*WHAT THE TASK ASKS*: Please write out exactly the line containing "Viewport: 644px width, 644px height." below and every line after it, through the last one, but leave out any pictures.
▬▬▬
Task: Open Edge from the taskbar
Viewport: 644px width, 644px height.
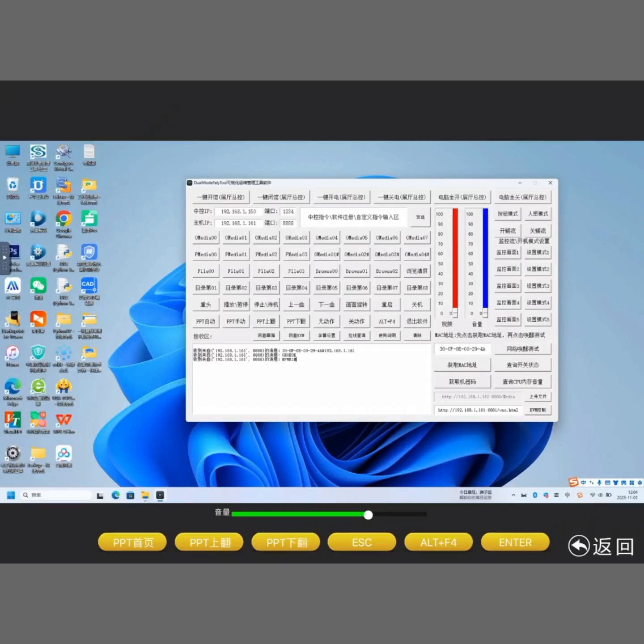Action: (116, 495)
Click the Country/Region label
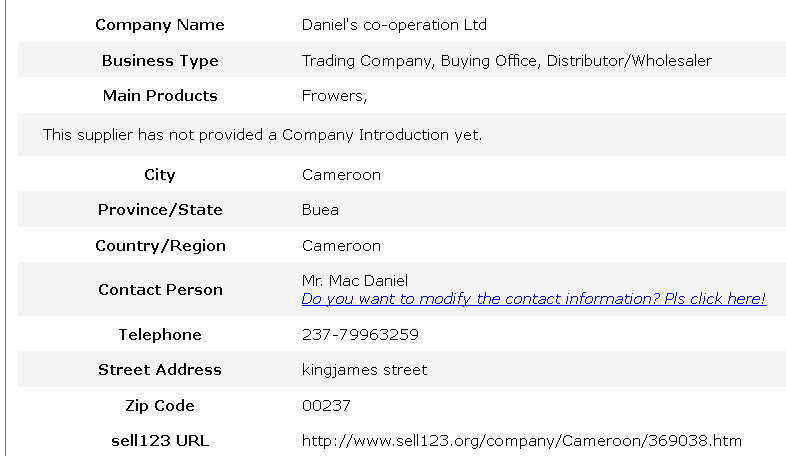 coord(160,246)
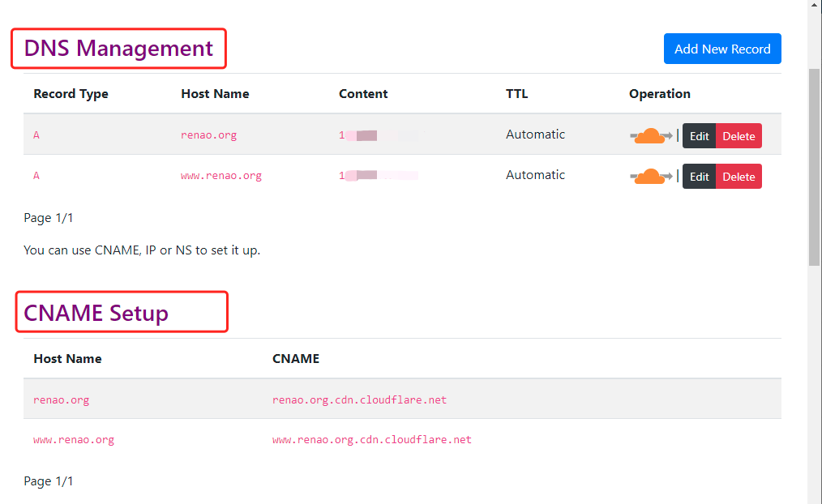Edit the www.renao.org A record

click(x=699, y=177)
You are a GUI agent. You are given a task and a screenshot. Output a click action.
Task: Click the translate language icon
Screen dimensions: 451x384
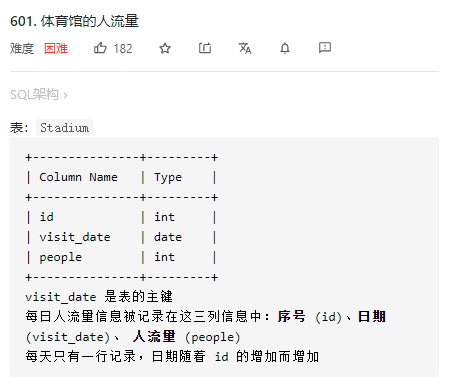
▬▬▬
*TASK RESPONSE*:
Viewport: 644px width, 644px height.
Action: (116, 495)
Click the Country/Region label
 coord(160,246)
Edit the www.renao.org A record

click(x=699, y=177)
You are a GUI agent. You are given a task and a screenshot. Output a click action.
Task: Click the translate language icon
Screen dimensions: 451x384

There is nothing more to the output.